Radioimmunotherapy combating biofilm-associated infection in vitro

Background Addressing prosthetic joint infections poses a significant challenge within orthopedic surgery, marked by elevated morbidity and mortality rates. The presence of biofilms and infections attributed to Staphylococcus aureus (S. aureus) further complicates the scenario.Objective To investigate the potential of radioimmunotherapy as an innovative intervention to tackle biofilm-associated infections.Methods Our methodology involved employing specific monoclonal antibodies 4497-IgG1, designed for targeting wall teichoic acids found on S. aureus and its biofilm. These antibodies were linked with radionuclides actinium-225 (225Ac) and lutetium-177 (177Lu) using DOTA as a chelator. Following this, we evaluated the susceptibility of S. aureus and its biofilm to radioimmunotherapy in vitro, assessing bacterial viability and metabolic activity via colony-forming unit enumeration and xylenol tetrazolium assays.Results Both [225Ac]4497-IgG1 and [177Lu]4497-IgG1 exhibited a noteworthy dose-dependent reduction in S. aureus in planktonic cultures and biofilms over a 96-h exposure period, compared to non-specific antibody control groups.
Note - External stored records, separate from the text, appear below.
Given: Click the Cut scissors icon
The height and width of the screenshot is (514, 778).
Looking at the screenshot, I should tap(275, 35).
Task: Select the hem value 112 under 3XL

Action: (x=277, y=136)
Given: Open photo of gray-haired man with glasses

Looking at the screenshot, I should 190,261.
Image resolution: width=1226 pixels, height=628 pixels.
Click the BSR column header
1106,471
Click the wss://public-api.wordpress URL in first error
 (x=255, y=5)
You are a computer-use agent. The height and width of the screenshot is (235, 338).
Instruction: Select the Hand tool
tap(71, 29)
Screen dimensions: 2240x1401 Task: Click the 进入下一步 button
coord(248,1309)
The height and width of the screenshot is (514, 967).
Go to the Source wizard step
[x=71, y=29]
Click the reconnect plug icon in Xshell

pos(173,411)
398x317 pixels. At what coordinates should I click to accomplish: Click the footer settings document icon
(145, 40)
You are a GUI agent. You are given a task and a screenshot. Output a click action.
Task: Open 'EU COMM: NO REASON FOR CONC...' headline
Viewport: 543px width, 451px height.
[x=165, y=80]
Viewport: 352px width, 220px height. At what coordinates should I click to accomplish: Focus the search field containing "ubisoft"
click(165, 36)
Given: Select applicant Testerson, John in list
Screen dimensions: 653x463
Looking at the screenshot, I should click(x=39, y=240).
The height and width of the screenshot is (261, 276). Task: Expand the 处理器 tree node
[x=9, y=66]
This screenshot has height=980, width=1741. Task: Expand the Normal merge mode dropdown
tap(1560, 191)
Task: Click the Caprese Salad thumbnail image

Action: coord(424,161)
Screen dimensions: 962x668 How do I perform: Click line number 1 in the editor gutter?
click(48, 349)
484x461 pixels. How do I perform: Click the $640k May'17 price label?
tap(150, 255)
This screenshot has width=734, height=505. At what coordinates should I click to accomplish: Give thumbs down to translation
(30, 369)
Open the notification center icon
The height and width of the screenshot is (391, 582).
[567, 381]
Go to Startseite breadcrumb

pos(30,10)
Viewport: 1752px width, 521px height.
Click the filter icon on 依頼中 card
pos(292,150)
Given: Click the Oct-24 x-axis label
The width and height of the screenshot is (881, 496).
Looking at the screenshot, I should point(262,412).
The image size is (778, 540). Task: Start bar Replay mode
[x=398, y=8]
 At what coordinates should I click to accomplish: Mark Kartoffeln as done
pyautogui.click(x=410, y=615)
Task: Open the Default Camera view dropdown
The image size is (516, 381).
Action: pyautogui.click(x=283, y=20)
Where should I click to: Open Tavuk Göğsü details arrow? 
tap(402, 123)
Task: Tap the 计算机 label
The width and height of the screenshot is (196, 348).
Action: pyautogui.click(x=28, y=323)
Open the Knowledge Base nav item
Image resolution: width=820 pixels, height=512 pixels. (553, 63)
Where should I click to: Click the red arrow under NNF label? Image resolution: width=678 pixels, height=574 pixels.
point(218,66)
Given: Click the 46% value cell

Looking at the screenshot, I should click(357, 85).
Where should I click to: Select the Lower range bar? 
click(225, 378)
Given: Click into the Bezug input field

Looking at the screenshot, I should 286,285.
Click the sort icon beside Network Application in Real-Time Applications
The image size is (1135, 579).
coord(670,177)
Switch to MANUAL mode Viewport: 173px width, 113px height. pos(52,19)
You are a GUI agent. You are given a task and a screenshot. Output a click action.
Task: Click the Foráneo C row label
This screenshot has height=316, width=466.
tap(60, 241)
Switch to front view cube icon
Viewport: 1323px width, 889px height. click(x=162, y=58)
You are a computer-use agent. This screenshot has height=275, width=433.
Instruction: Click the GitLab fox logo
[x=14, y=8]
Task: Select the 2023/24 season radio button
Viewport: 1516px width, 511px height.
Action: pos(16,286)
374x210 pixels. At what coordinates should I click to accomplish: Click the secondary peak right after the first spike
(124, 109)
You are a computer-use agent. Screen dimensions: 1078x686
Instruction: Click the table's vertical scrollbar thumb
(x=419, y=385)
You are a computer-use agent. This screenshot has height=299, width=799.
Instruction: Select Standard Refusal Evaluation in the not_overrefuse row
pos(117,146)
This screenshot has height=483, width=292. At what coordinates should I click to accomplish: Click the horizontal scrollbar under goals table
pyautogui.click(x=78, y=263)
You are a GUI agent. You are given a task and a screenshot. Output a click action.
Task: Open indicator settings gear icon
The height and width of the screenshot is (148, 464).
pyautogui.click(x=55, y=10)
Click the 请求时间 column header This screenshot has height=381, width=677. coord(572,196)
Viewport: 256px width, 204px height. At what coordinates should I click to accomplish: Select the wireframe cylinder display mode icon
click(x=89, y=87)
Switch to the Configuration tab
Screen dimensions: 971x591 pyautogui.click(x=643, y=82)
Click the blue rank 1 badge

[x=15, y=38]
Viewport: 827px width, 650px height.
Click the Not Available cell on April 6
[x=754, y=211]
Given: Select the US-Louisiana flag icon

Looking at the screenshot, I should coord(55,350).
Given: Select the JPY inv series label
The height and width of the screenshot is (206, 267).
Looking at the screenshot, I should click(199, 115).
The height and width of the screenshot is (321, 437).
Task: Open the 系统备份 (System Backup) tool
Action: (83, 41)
Specifically, doses of 7.4 kBq and 7.4 MBq of [225Ac]4497-IgG1 and [177Lu]4497-IgG1 resulted in a four-log reduction in planktonic bacterial counts. Within biofilms, 14.8 kBq of [225Ac]4497-IgG1 and 14.8 Mbq [177Lu]4497-IgG1 led to reductions of two and four logs, respectively.Conclusion Our findings underscore the effectiveness of [225Ac]4497-IgG1 and [177Lu]4497-IgG1 antibodies in exerting dose-dependent bactericidal effects against planktonic S. aureus and biofilms in vitro. This suggests that radioimmunotherapy might serve as a promising targeted treatment approach for combating S. aureus and its biofilm.